1. Field of the Invention
This invention relates to a dry etching method employed for the preparation of semiconductor devices. More particularly, it relates to a method for anisotropic etching of a layer of silicon based material, such as single crystal silicon, polysilicon, silicide of a refractory metal or polycide, to high accuracy by low temperature etching without employing a chlorofluorocarbon (CFC) gas.
2. Description of Related Art
In keeping up with the recent tendency towards high integration and high performance of semiconductor devices, such as VLSIs or ULSIs, a strong demand has been raised for a technology of etching of a layer of silicon based material, such as single crystal silicon, polysilicon, refractory metal silicide or polycide, in such a manner as to meet the requirements, such as high anisotropy, high etch rate or high selectivity, with a high level .
Typical of the etching processes for single crystal silicon is trench etching for isolation of minor-sized elements or procuring a cell capacity space. Although anisotropic processing with a high aspect ratio pattern is required in this process, the cross-sectional shape of the trench tends to be changed intricately due to fluctuations in mask patterns or etching conditions, so that unusual shapes, such as undercuts or bowing, are encountered frequently to produce difficulties in trench filling or capacity control performed in subsequent steps.
Typical of the etching processes for polysilicon, refractory metal silicide or polycide, on the other hand, is gate processing. Since the pattern width in the gate electrode directly affects sidewall dimensional accuracy in an LDD structure, or channel length of a transistor in which the source-drain region is formed in a self-aligned fashion, the gate processing is similarly in need of extremely high processing accuracy.
Conventionally, for etching the layer of the silicon based material, a chlorofluorocarbon (CFC) gas, as exemplified by CFC113 (C.sub.2 Cl.sub.3 F.sub.3), has been used extensively as an etching gas. Since both F and Cl are contained in the molecule of the CFC gas, high anisotropy may be achieved because etching may proceed both by the radical reaction by radicals such as F* or Cl* and by the ion assist reaction by Cl.sup.+, CF.sub.x.sup.+ or CCl.sup.+ ions, whilst sidewall protection may be achieved by a carbonaceous polymer deposited from the gaseous phase.
However, several problems have been pointed out in connection with the CFC gas.
First, carbon contained in the CFC gas deteriorates selectivity with respect to the layer of the silicon oxide (SiO.sub.2). The C--O bond exhibits a higher interatomic bond energy than that of the Si--O bond, so that, if carbon is adsorbed on the surface of a layer of the SiO.sub.2 based material, the Si--O bond may be weakened, or SiO.sub.2 may be reduced to Si, and hence resistivity against halogen-based etchant is lost. This raises a serious problem if gate electrode processing is performed with a thin gate oxide film as an underlying layer.

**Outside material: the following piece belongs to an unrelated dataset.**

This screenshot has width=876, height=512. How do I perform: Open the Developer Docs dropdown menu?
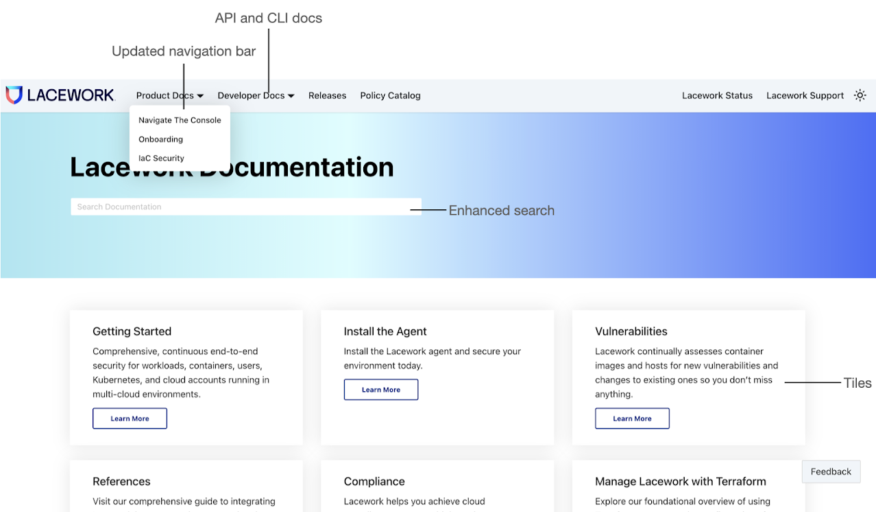(256, 95)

Secondly, there is a risk of contamination of particles by a carbonaceous polymer. If the design rule for semiconductor devices is refined further in future, the carbonaceous polymer deposited from the gaseous phase is likely to turn out to be a serious source of pollution by particles.
The most serious problem, however, is that the CFC gas is among the factors responsible for destruction of an ozone layer of the earth, and a ban will be placed in the near future on the production and use of the gas. Thus it is incumbent in the domain of dry etching to find out a suitable substitute material for the CFC gas and to establish an effective method of using the substitute material.

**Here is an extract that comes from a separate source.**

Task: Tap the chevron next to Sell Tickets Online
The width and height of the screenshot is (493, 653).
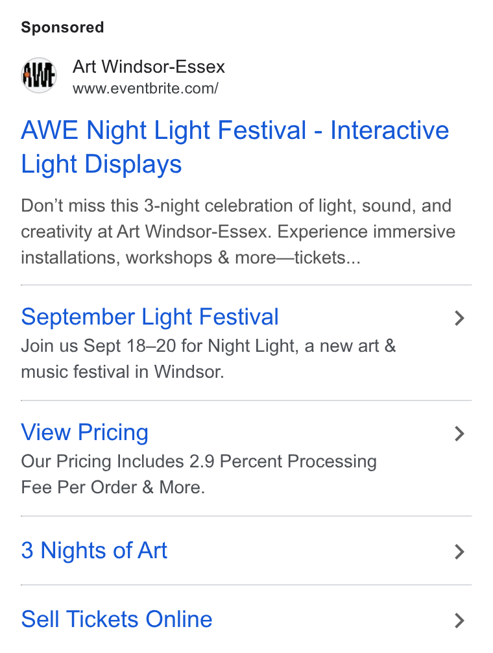Action: pyautogui.click(x=459, y=620)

Among the techniques thought to be promising for not using the CFC gas, there is a low temperature etching, which is a technique of maintaining the temperature of a substrate to be etched (wafer) at a temperature not higher than 0.degree. C. to freeze or suppress the radical reaction on the pattern sidewall to prevent occurrence of shape unusualties, such as undercuts, while maintaining the etchrate along the depth at a practical level by the ion assist effect. In Extended Abstracts of the 35th Spring Meeting (1988) of the Japan Society of Applied Physics and Related Societies, page 495, lecture number 28a-G-2, for example, a report has been made of an example in which the wafer was cooled to -130.degree. C. and silicon trench etching and etching of a n.sup.+ -type polysilicon layer was performed using the SF.sub.6 gas.
However, if only freezing or suppression of a radical reaction is resorted to for realization of high anisotropy, a lower temperature which may be realized by using liquid nitrogen is necessitated, as discussed above. This raises a problem in hardware aspects because a specific large-sized equipment is necessitated and vacuum sealing is deteriorated in reliability. In addition, the throughput may be lowered and hence economic profitability or productivity may be affected because a time-consuming operation is involved in cooling the wafer and in subsequent heating for resetting the temperature to ambient temperature.